Rebecca Dance
I do not run on a regular basis. I have the hips and knees of an elderly woman hidden in my twenty-year-old body, so running is just a painful experience all around. The fastest I move is when there are chocolate chip pancakes in the morning at Commons. This shift into a more sedentary lifestyle since high school has caused my distrust for people who enjoy running to skyrocket. People who actually like running and look forward to doing it activate my fight-or-flight response.

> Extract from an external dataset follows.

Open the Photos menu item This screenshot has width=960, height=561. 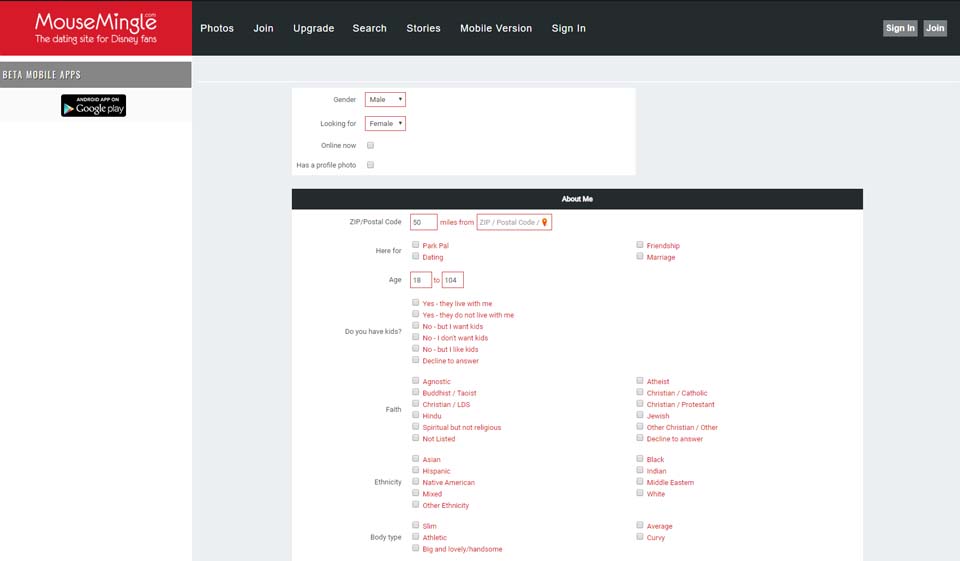(217, 28)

A group of people that terrify me more than any other are people who get up bright and early on Thanksgiving morning to go run races. If you get up every morning and go for a run and it happens to be Thanksgiving, you are excused. If it’s your annual Thanksgiving 5k, or half-marathon, or marathon, or whatever else you might call it…I have nothing further to say to you.

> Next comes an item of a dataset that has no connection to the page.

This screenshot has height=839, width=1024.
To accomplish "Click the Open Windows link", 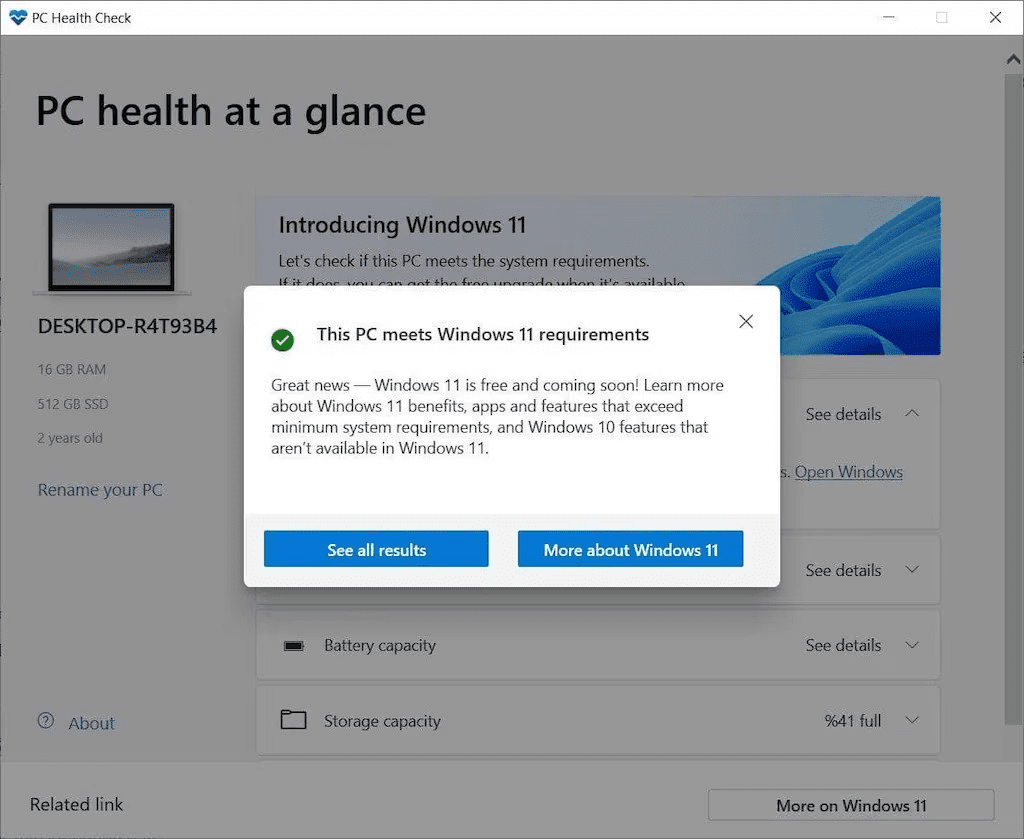I will (848, 472).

I just don’t understand what the appeal is. In my mind, the holidays are cheat days every day, disregarding the calories that you eat, and sleeping in for an extra thirty minutes. I don’t get why someone would choose to wake up early and run for miles and miles on a day specifically meant for staying home and eating so much food that you have to be rolled around. Choosing to run for an extended period of time for fun just doesn’t match up in my head. We had an event called a “Turkey Trot” when I was in middle school – a race that functioned primarily as a food drive. Children brought mountains of canned goods to enter the race because participation got us out of class thirty minutes early the day before Thanksgiving. However, there was a mysterious difference between the number of canned goods and the people who gathered at the starting line. I will admit to being one of the disappearing children.

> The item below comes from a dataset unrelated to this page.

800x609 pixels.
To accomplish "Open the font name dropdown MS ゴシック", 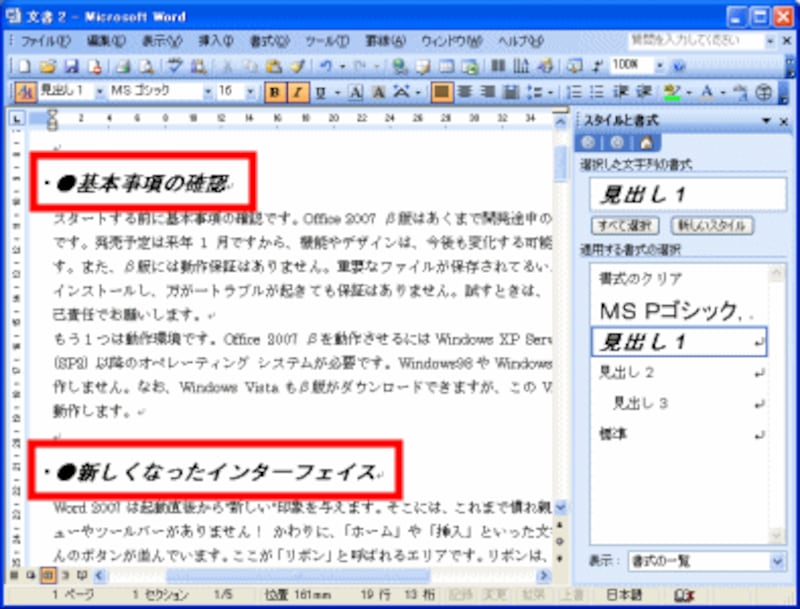I will coord(208,91).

Eating Thanksgiving dinner is basically an extreme sport of its own – people may as well be training for eating competitions at the dinner table. It would upset the equilibrium of the body to do hard exercise in the morning and then eat your body weight in rolls a few hours later. It just doesn’t seem like a good idea to me. I usually tell people to live their lives their way, but this is something I am actively discouraging.
(Granted, I do also believe that those people who run on Thanksgiving morning stand a better chance of surviving the zombie apocalypse, but that’s a discussion to be held at another time.)